DOCUMENT EXCERPT:
I've seen people post pixel art and animations on instagram without losing the quality, how is it done?
Do I have to use another program to post the files, do they have to be exact size or resolution, etc...?

MysteryMeat:
follow these steps:

1: don't use instagram

(slightly unrelated) 2: don't use pinterest

3: profit

this is part bitter memeing, but these platforms are genuinely just kind of terrible for pixel art and art in general since they're more meant for photos and pictures. To get any kind of reasonable quality out of them you gotta jack up the scale of your pixels a lot.

I reccomend using something like imgur, it's a far more reliable alternative in my experience despite some occasional weirdness.

Or, if you're after a more pixel-focused imagehost, try pixeljoint. The community's about as nerdy for pixels as we are, but the hosting there is stellar.

kauheaa:

--- Quote from: MysteryMeat on September 17, 2018, 10:29:25 am ---follow these steps:

1: don't use instagram

(slightly unrelated) 2: don't use pinterest

3: profit

this is part bitter memeing, but these platforms are genuinely just kind of terrible for pixel art and art in general since they're more meant for photos and pictures. To get any kind of reasonable quality out of them you gotta jack up the scale of your pixels a lot.

I reccomend using something like imgur, it's a far more reliable alternative in my experience despite some occasional weirdness.

Or, if you're after a more pixel-focused imagehost, try pixeljoint. The community's about as nerdy for pixels as we are, but the hosting there is stellar.

--- End quote ---

yeah i guess so...i just already have an art instagram where i post my marker and pencil drawings and would like to also show off some pixel stuff from time to time.

Maybe I'll just link my pixeljoint gallery or something.

Still, I've seen some good quality pixel posts and cant figure out how on earth they do that, mine turn into mush X(

Kiana:
Basically, you need to prevent the app from scaling (or filetype converting) your image at all, if possible. This is pretty true in general for social media (Twitter, Facebook, etc.) which is terribly optimized for pixel art because they expect people to be uploading .jpg photos.

I believe Instagram’s dimensions are 1080x1080px - so make sure your image is that size, and it should theoretically not kill your image quality.

Retronator:
Scale it up big over 1000px like Kiana said and I don't even think it matters exactly how much. You do the same for animations in Photoshop, but instead of exporting them as GIF, you render to video (at the huge 1000px+ size). Personally I haven't had problems with this approach.

One extra thing to know with all this is: when a person browses posts on Instagram, they take a 1 sec look, flick to the next image, 1 sec look, flick … If something catches their attention you might get 3 or 5 seconds of their time. While you might care about perfectly sharp pixels, I guarantee you, nobody else does, including pixel art aficionados (I'm extrapolating a bit here, but you get the point). It used to be different in the early days of phones, but now with high density displays, it really isn't a big deal. The problem is only when beginners post native or barely upscaled sprites and they get upscaled by the platforms into a blurry mess.

EXERCISE GOAL:
In the forum thread on posting pixel art to Instagram, what does Retronator recommend rendering animations to instead of exporting them as GIF?

INPUT DATA:
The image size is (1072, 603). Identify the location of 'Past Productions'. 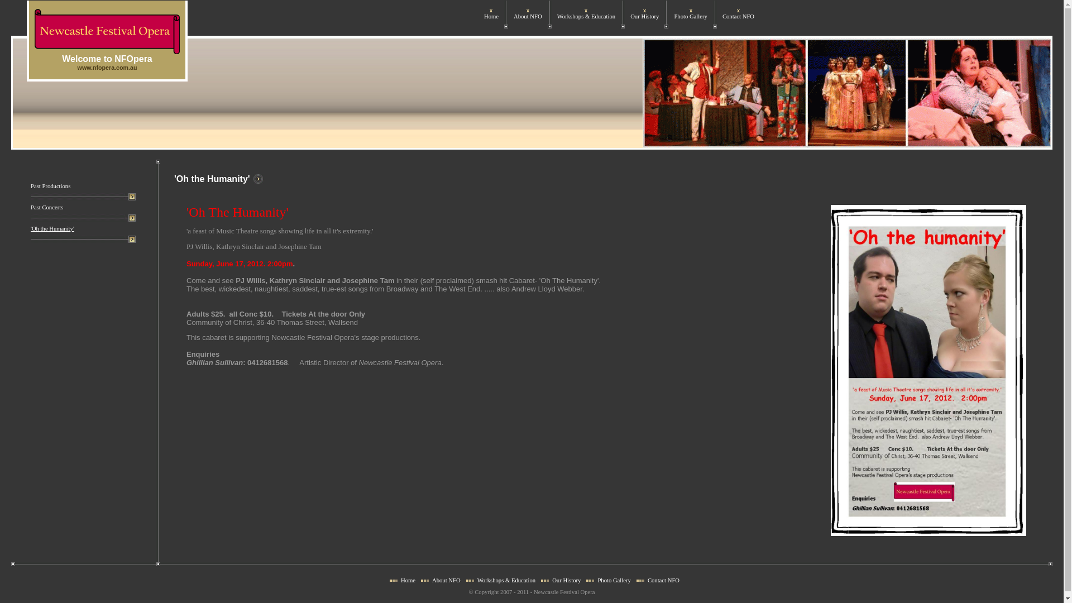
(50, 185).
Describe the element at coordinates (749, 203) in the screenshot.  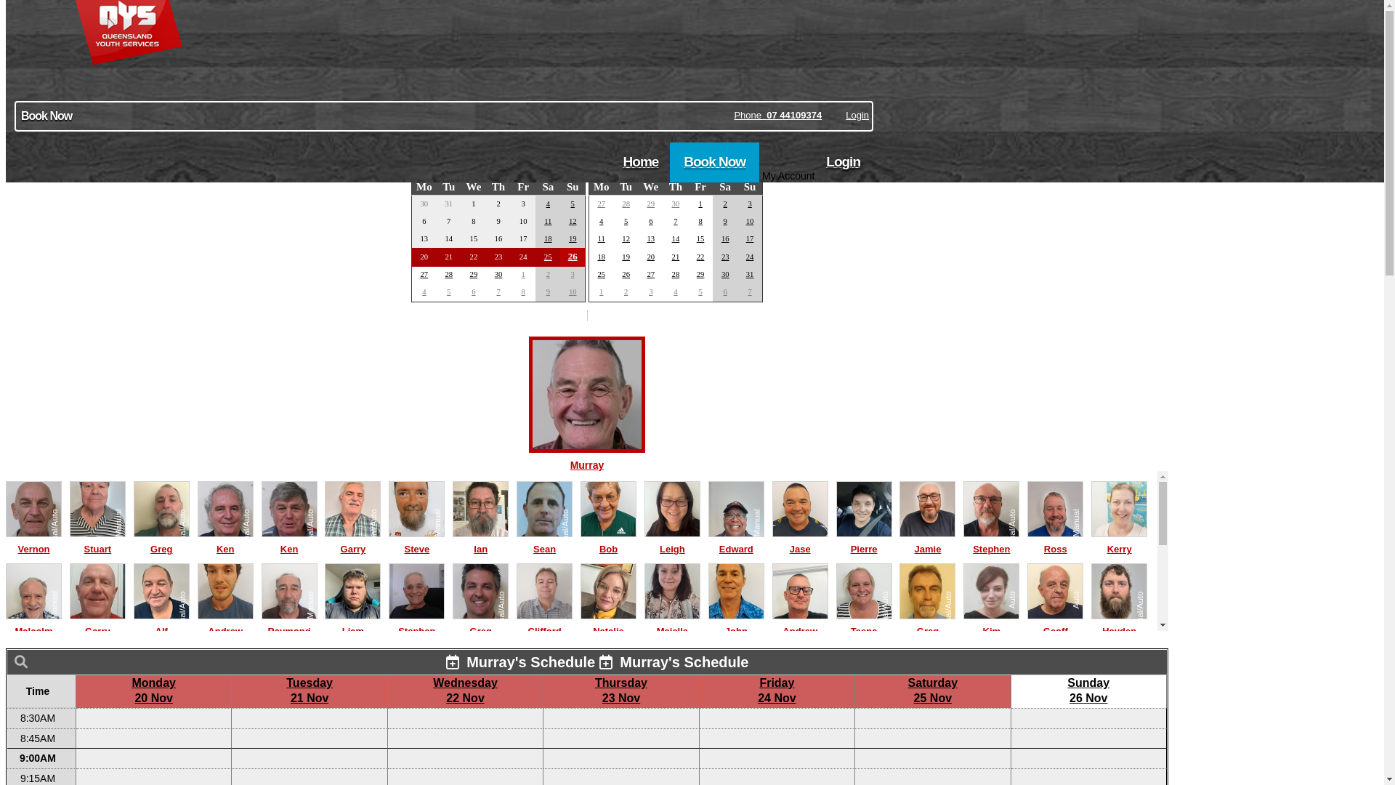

RESPONSE:
Video, at the large 1000px-plus size.